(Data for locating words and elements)
· · · ·
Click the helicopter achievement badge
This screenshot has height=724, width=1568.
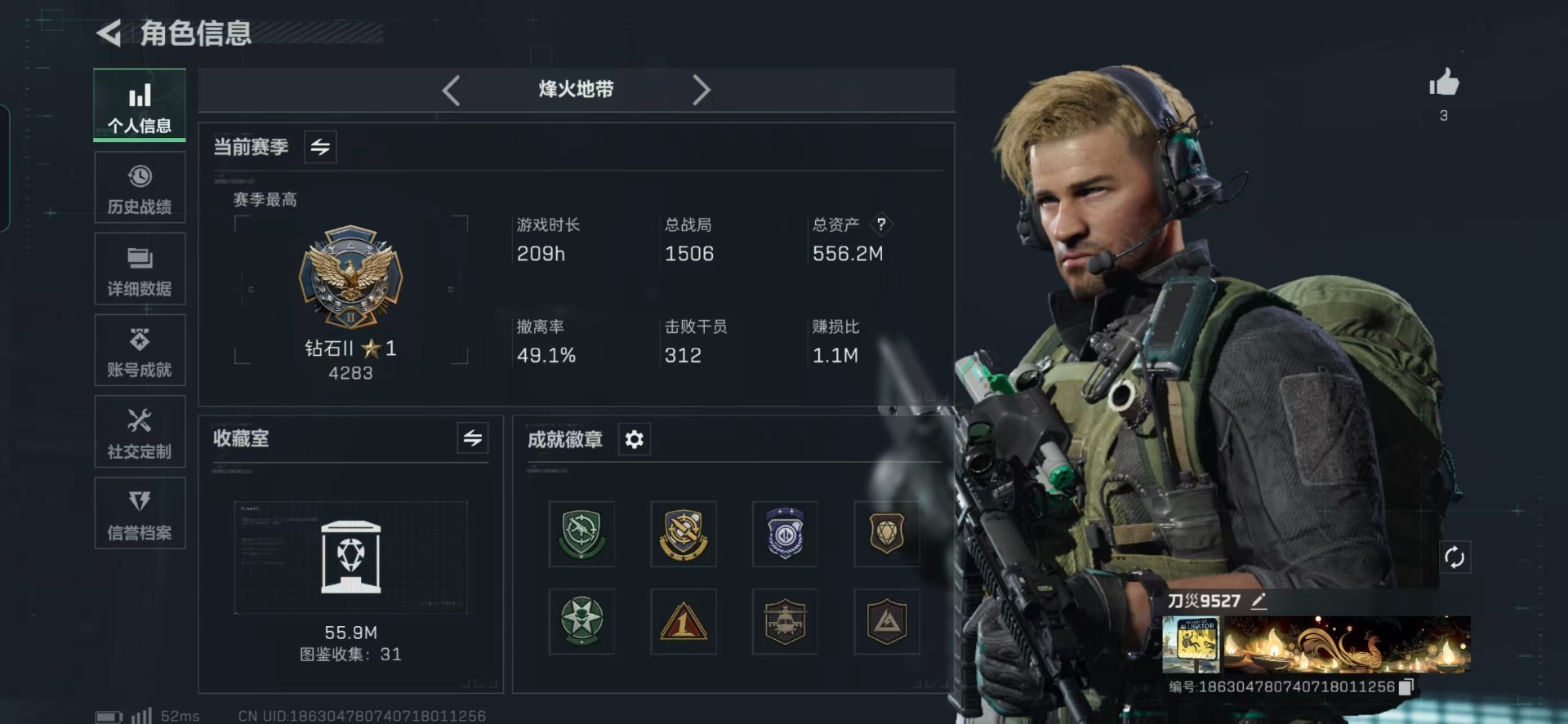785,622
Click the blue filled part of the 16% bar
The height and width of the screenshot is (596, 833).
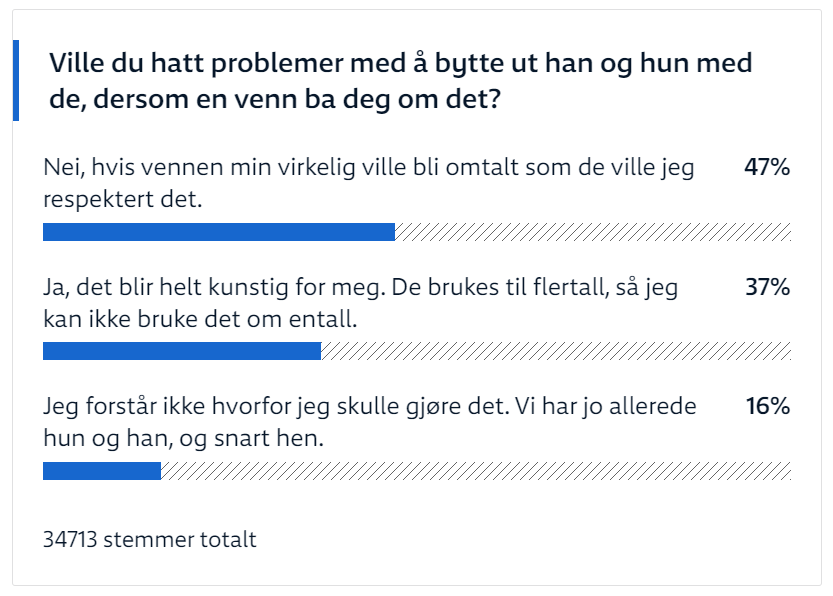[x=102, y=470]
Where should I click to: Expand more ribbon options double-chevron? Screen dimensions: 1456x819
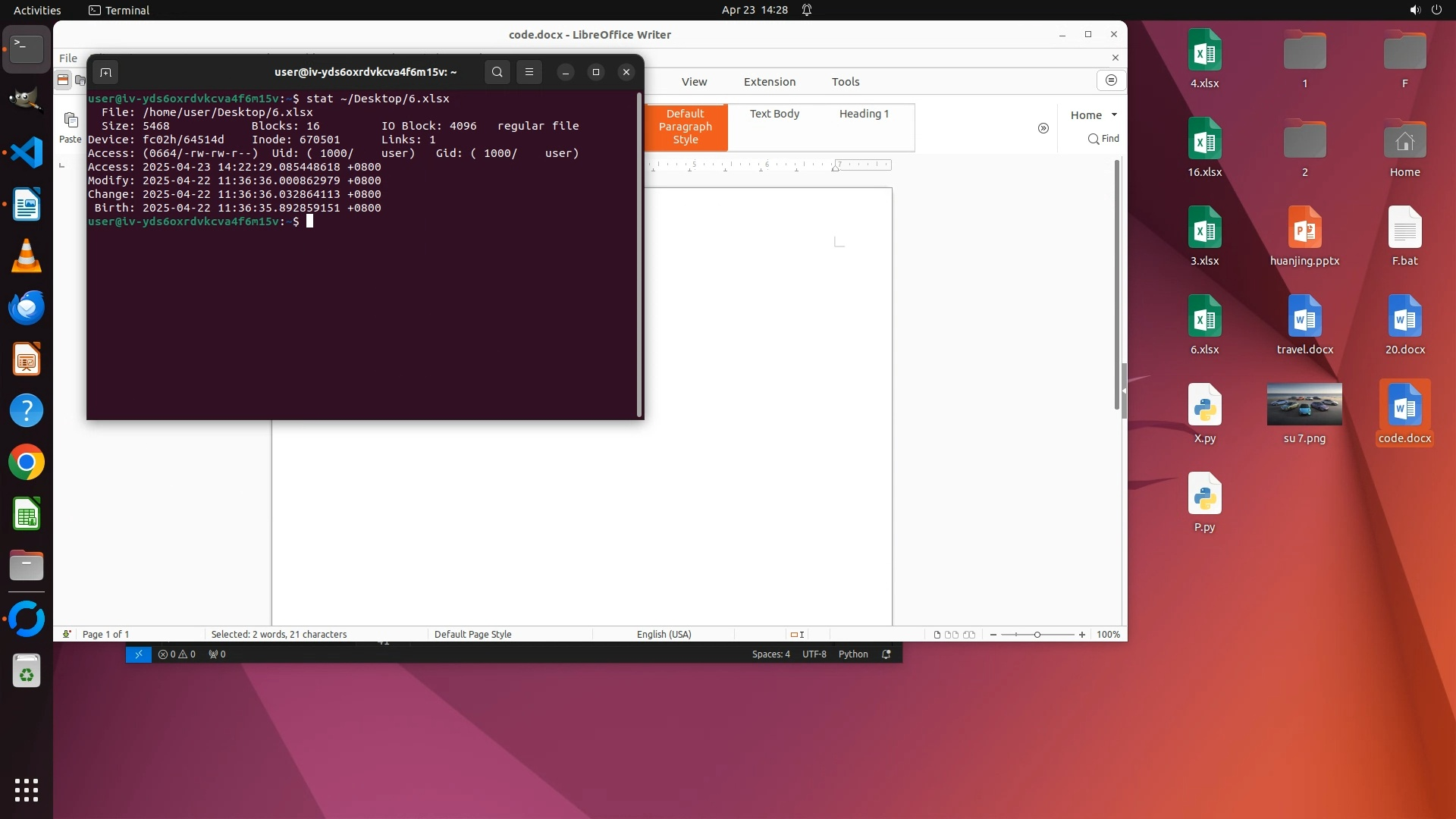point(1043,128)
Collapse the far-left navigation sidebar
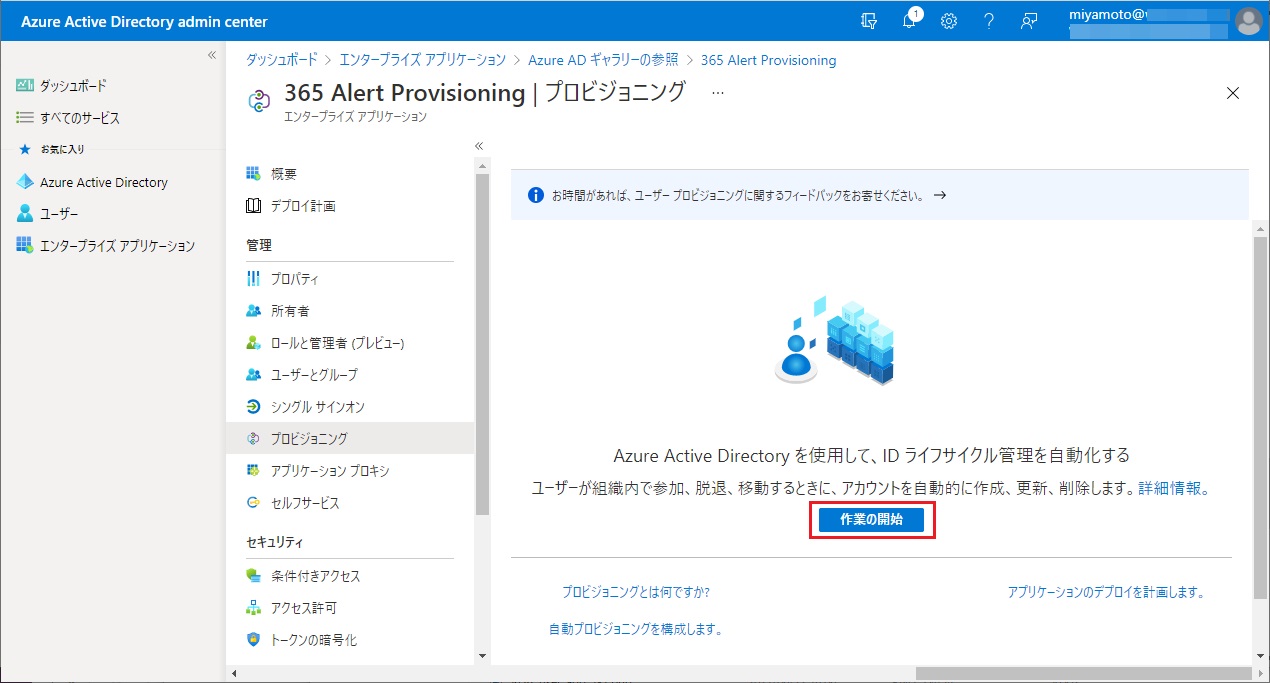The height and width of the screenshot is (683, 1270). 211,55
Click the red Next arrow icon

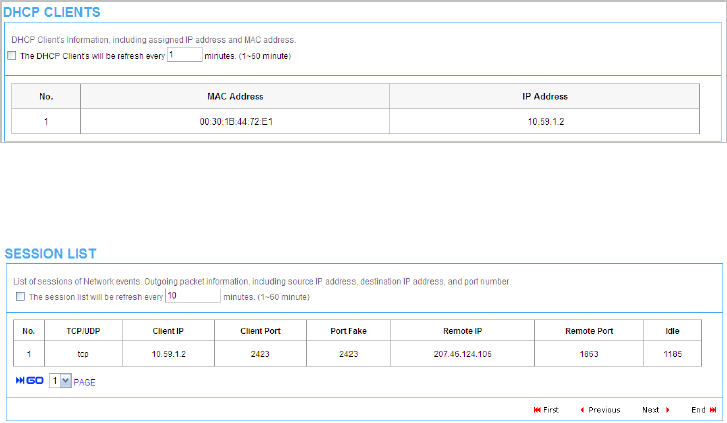[667, 410]
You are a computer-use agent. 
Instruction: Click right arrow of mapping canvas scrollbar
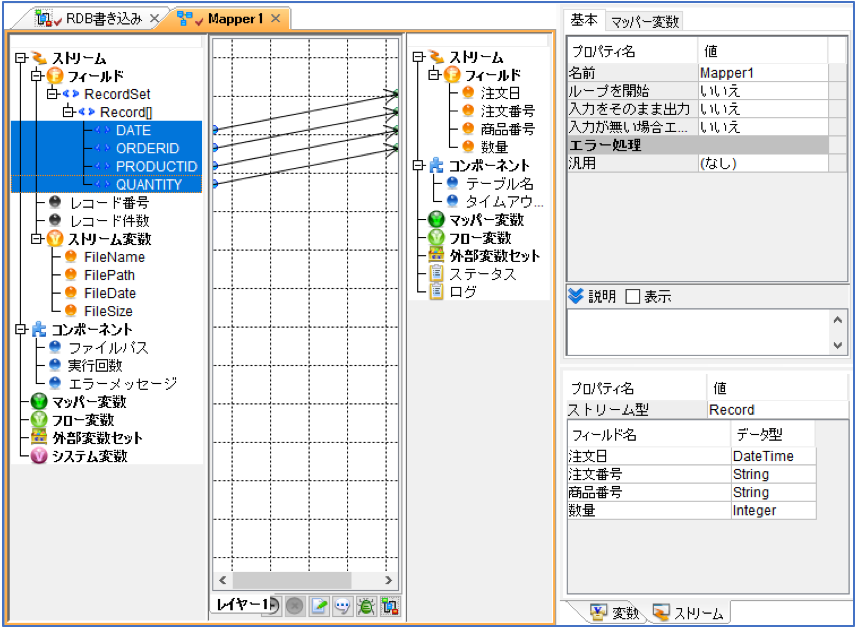pyautogui.click(x=388, y=580)
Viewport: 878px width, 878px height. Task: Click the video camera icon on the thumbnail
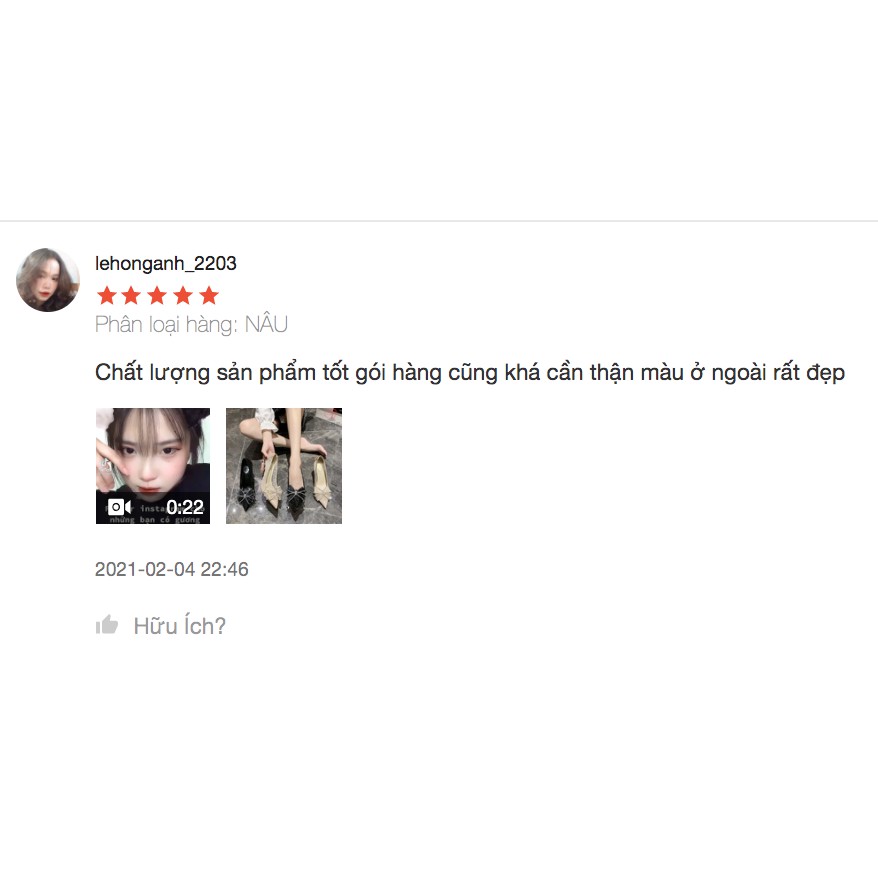pos(119,507)
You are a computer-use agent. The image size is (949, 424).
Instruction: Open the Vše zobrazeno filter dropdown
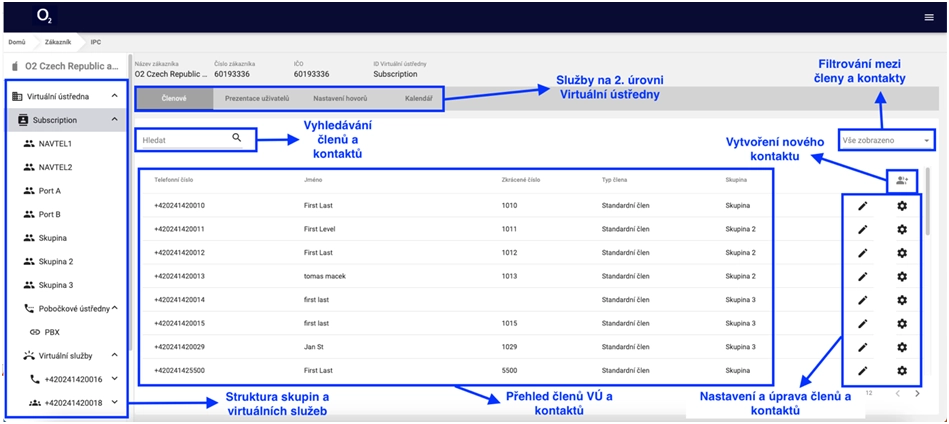click(887, 141)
· · · ·
EXERCISE OBJECTIVE>
Reproduce all the items above with every "icon" changed to "symbol" and everything else left the same. Leave the pictures out of your answer.

THE ANSWER>
Click the helicopter achievement badge
This screenshot has height=724, width=1568.
785,622
Click the blue filled part of the 16% bar
The height and width of the screenshot is (596, 833).
[x=102, y=470]
Where should I click to: Expand more ribbon options double-chevron? Screen dimensions: 1456x819
point(1043,128)
Collapse the far-left navigation sidebar
The height and width of the screenshot is (683, 1270). 211,55
Click the red Next arrow symbol

[667, 410]
You are a computer-use agent. 
Instruction: Click right arrow of mapping canvas scrollbar
pyautogui.click(x=388, y=580)
Viewport: 878px width, 878px height. Task: Click the video camera symbol on the thumbnail
pos(119,507)
You are a computer-use agent. The image size is (949, 424).
Instruction: Open the Vše zobrazeno filter dropdown
click(887, 141)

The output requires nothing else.